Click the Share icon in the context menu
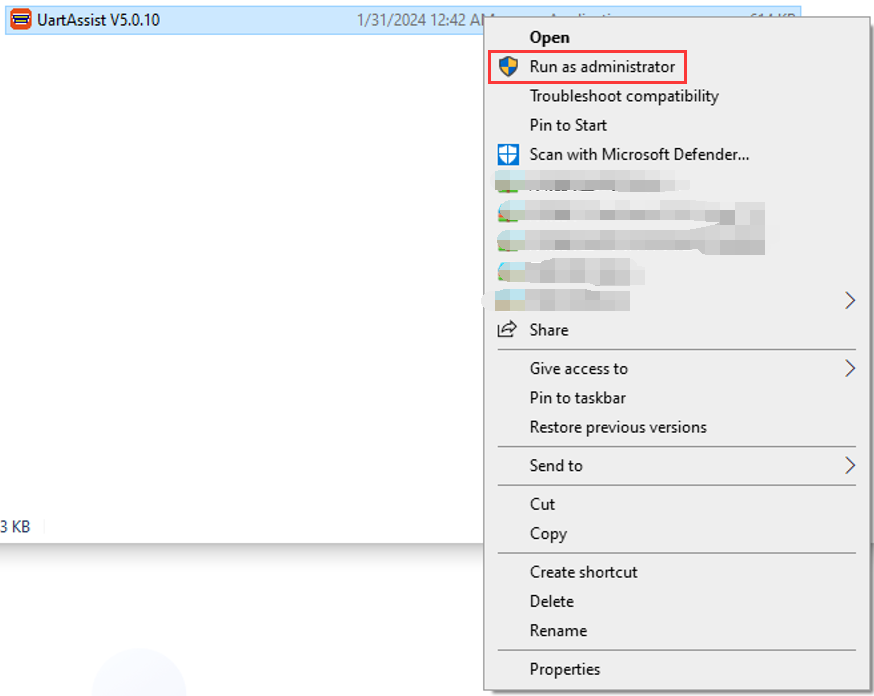pyautogui.click(x=508, y=329)
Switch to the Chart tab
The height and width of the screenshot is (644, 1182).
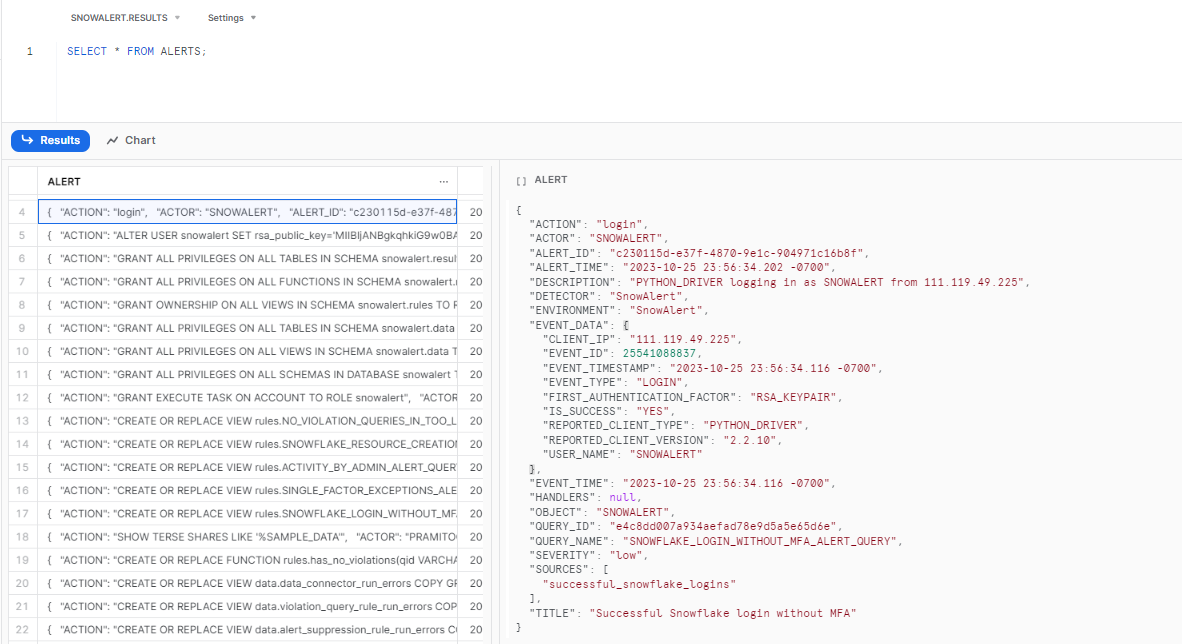tap(140, 140)
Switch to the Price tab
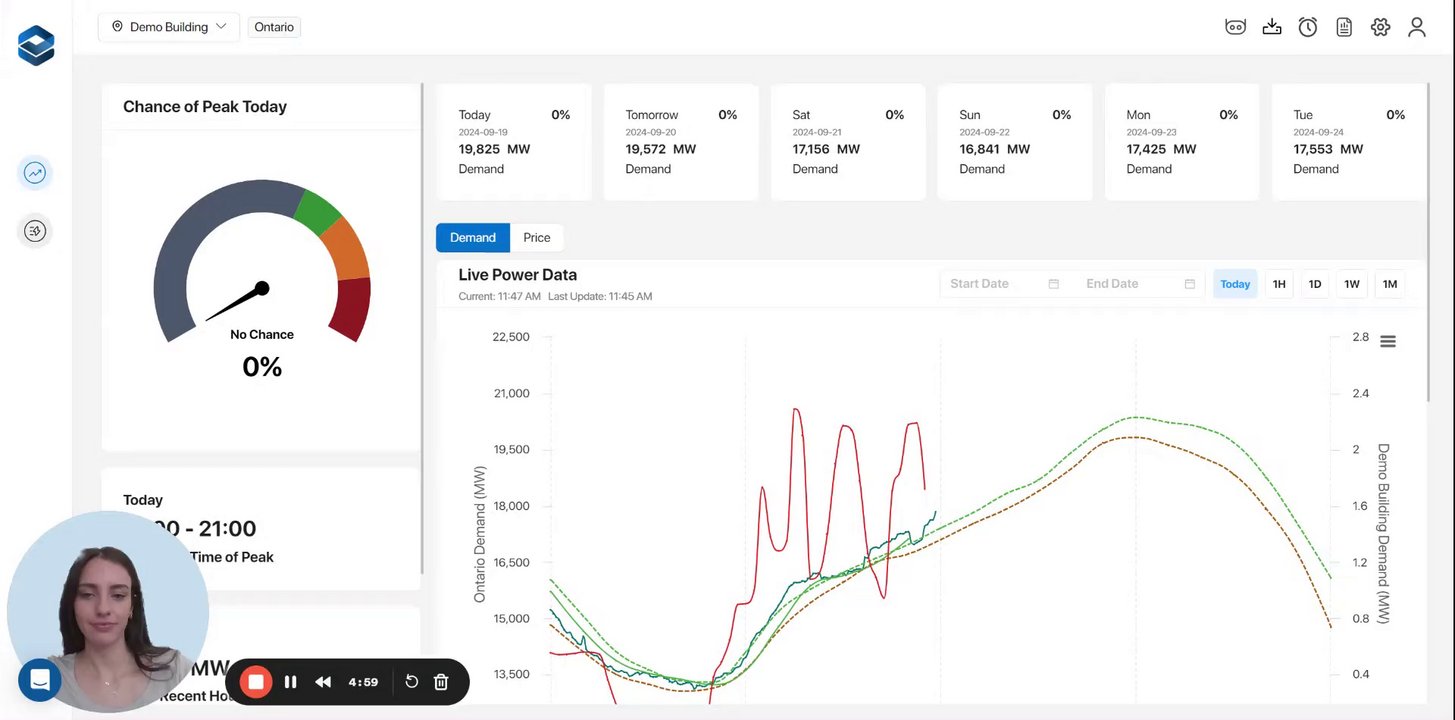 point(537,237)
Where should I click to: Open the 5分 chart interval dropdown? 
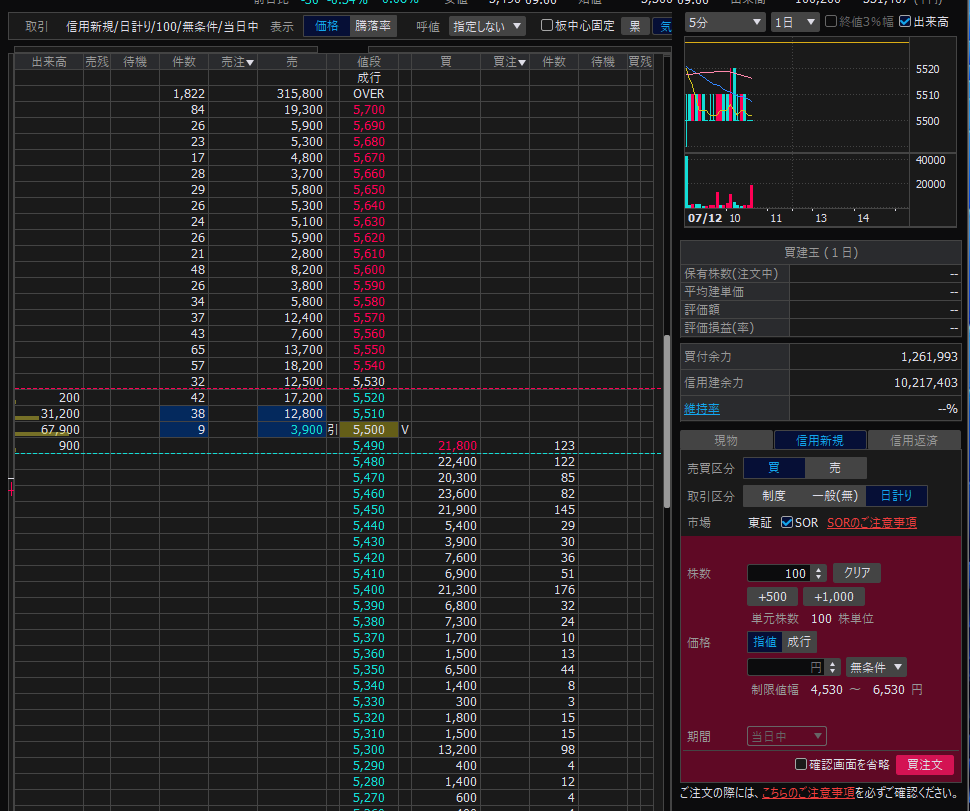point(725,22)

= = = =

◆ HOW TO COMPLETE THIS TASK ◆
Beginning at the line with "Switch to the Chart tab" and ending at the last line of the listing above, retype each line exactly, including those two lines. Leave the pictures out.

◆ REPLY TO THE TASK ◆
Switch to the Chart tab
The height and width of the screenshot is (644, 1182).
tap(140, 140)
Switch to the Price tab
 point(537,237)
Where should I click to: Open the 5分 chart interval dropdown? 
point(725,22)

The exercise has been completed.